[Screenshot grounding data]
━━━━━━━━━━

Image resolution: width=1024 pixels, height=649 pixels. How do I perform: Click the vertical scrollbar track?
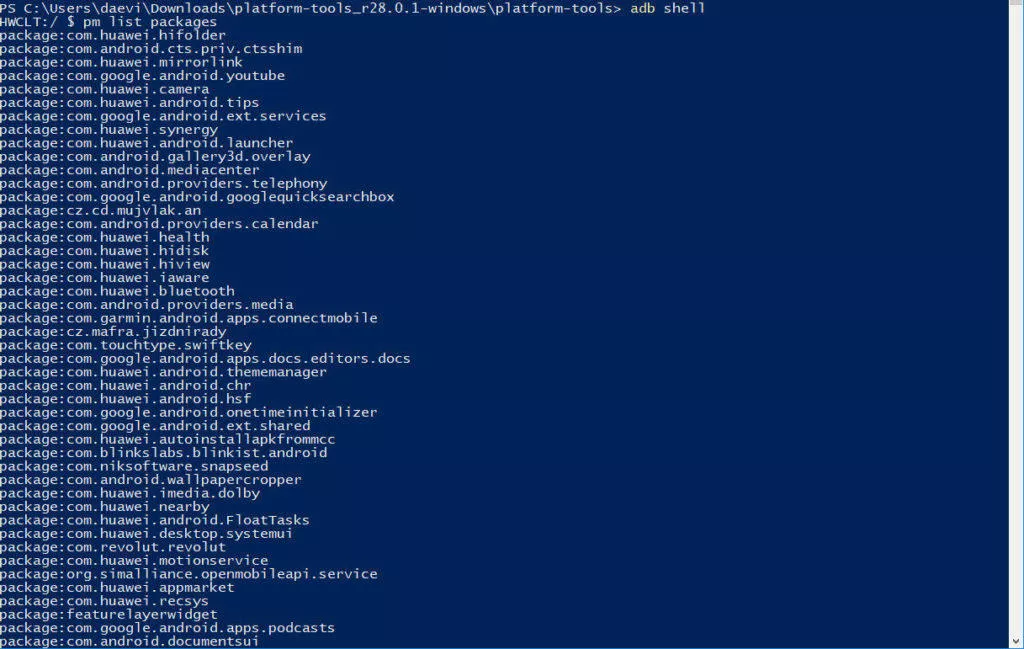pos(1017,318)
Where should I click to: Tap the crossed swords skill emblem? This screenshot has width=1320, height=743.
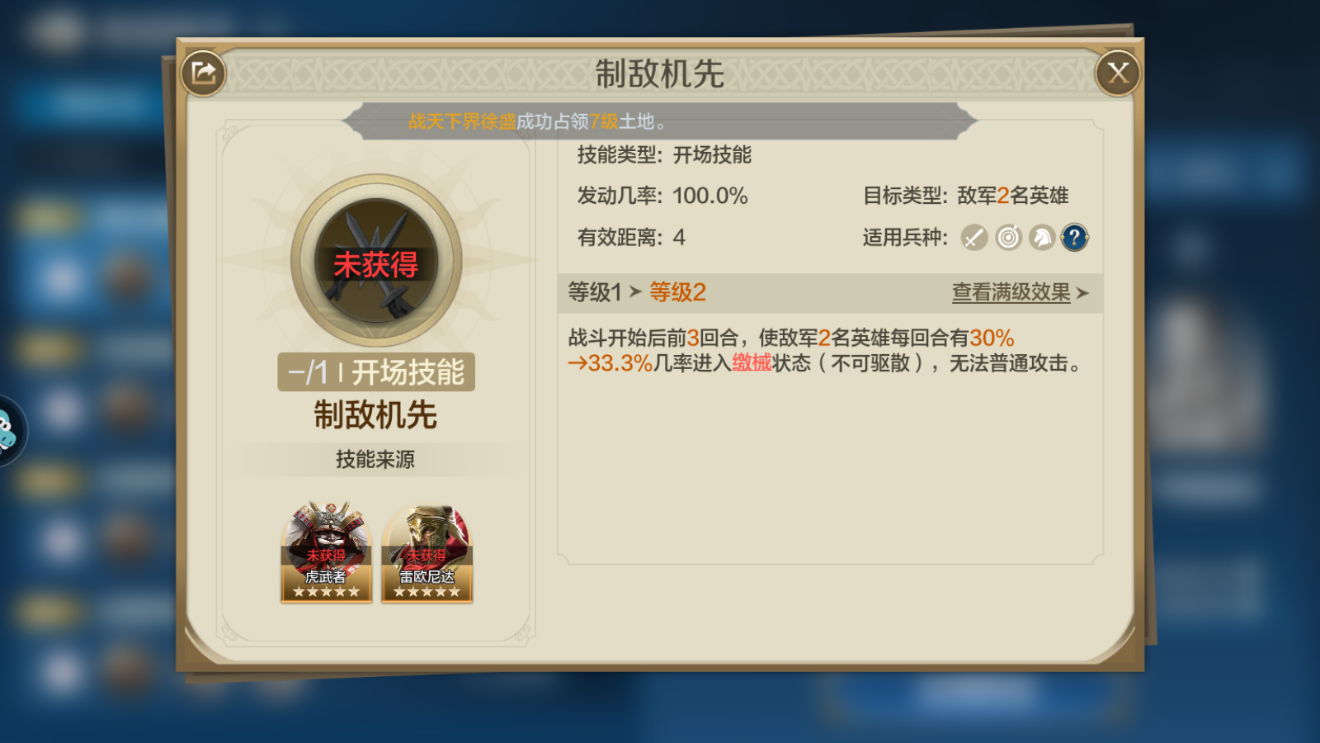coord(376,260)
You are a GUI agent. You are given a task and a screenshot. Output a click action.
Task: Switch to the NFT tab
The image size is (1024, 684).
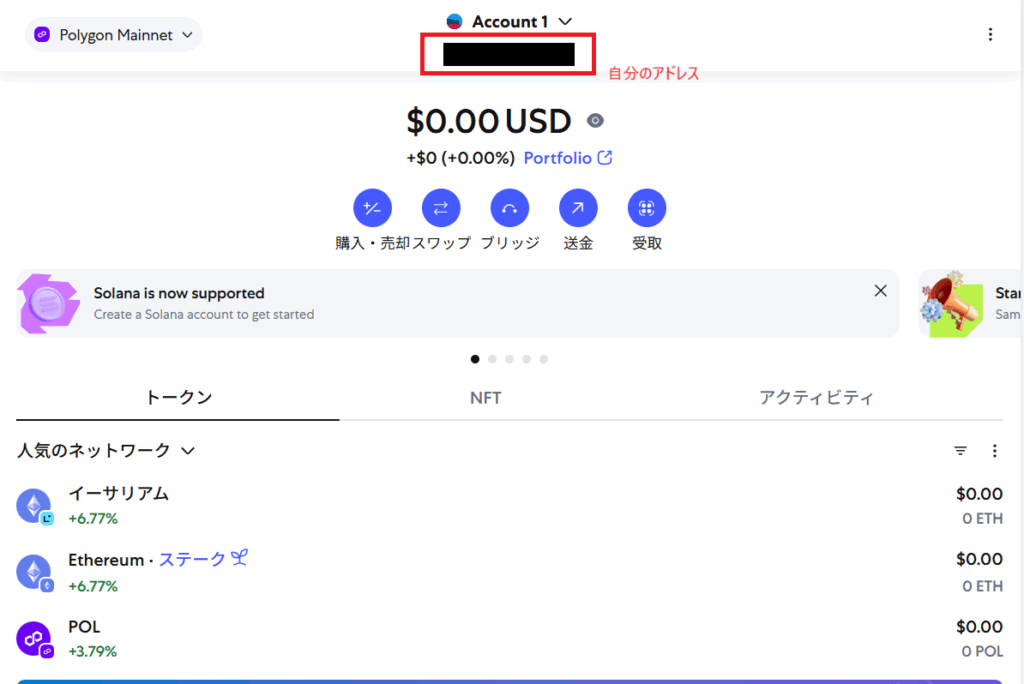tap(485, 398)
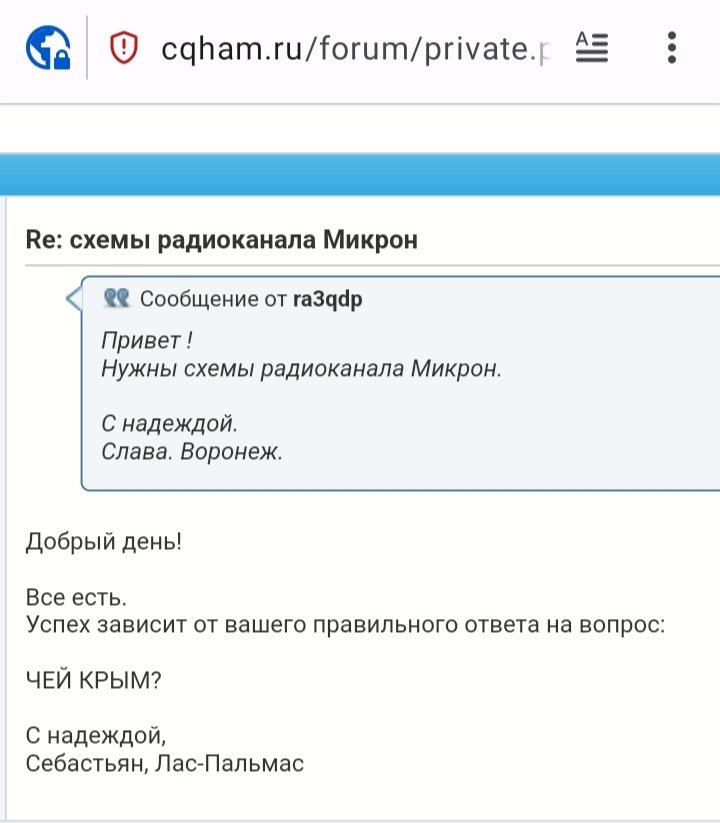720x823 pixels.
Task: Open the red shield protection icon
Action: pos(123,47)
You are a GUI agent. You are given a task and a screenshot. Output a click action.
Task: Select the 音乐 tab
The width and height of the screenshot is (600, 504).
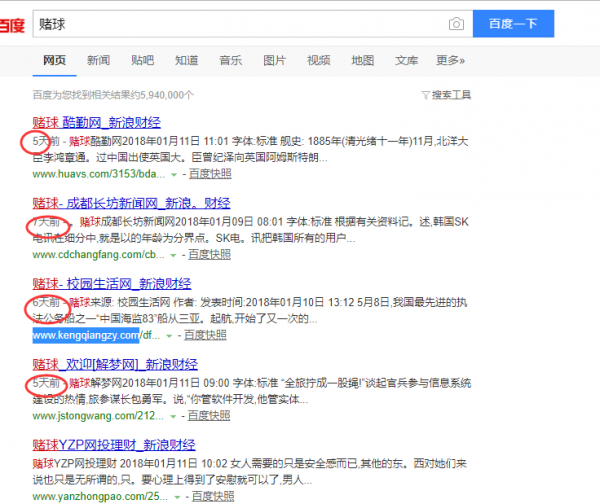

━━━━━━━━━━

Write every record out again exactly; no pictures belong in the copy.

Image resolution: width=1024 pixels, height=649 pixels. How do I perform: Click the vertical scrollbar track?
pos(1017,318)
Where should I click to: Tap the crossed swords skill emblem? This screenshot has width=1320, height=743.
coord(376,260)
You are a GUI agent. You are given a task and a screenshot. Output a click action.
Task: Switch to the NFT tab
The image size is (1024, 684).
tap(485, 398)
720x823 pixels.
Task: Open the red shield protection icon
Action: pos(123,47)
You are a GUI agent. You are given a task and a screenshot. Output a click action.
Task: Select the 音乐 tab
The width and height of the screenshot is (600, 504).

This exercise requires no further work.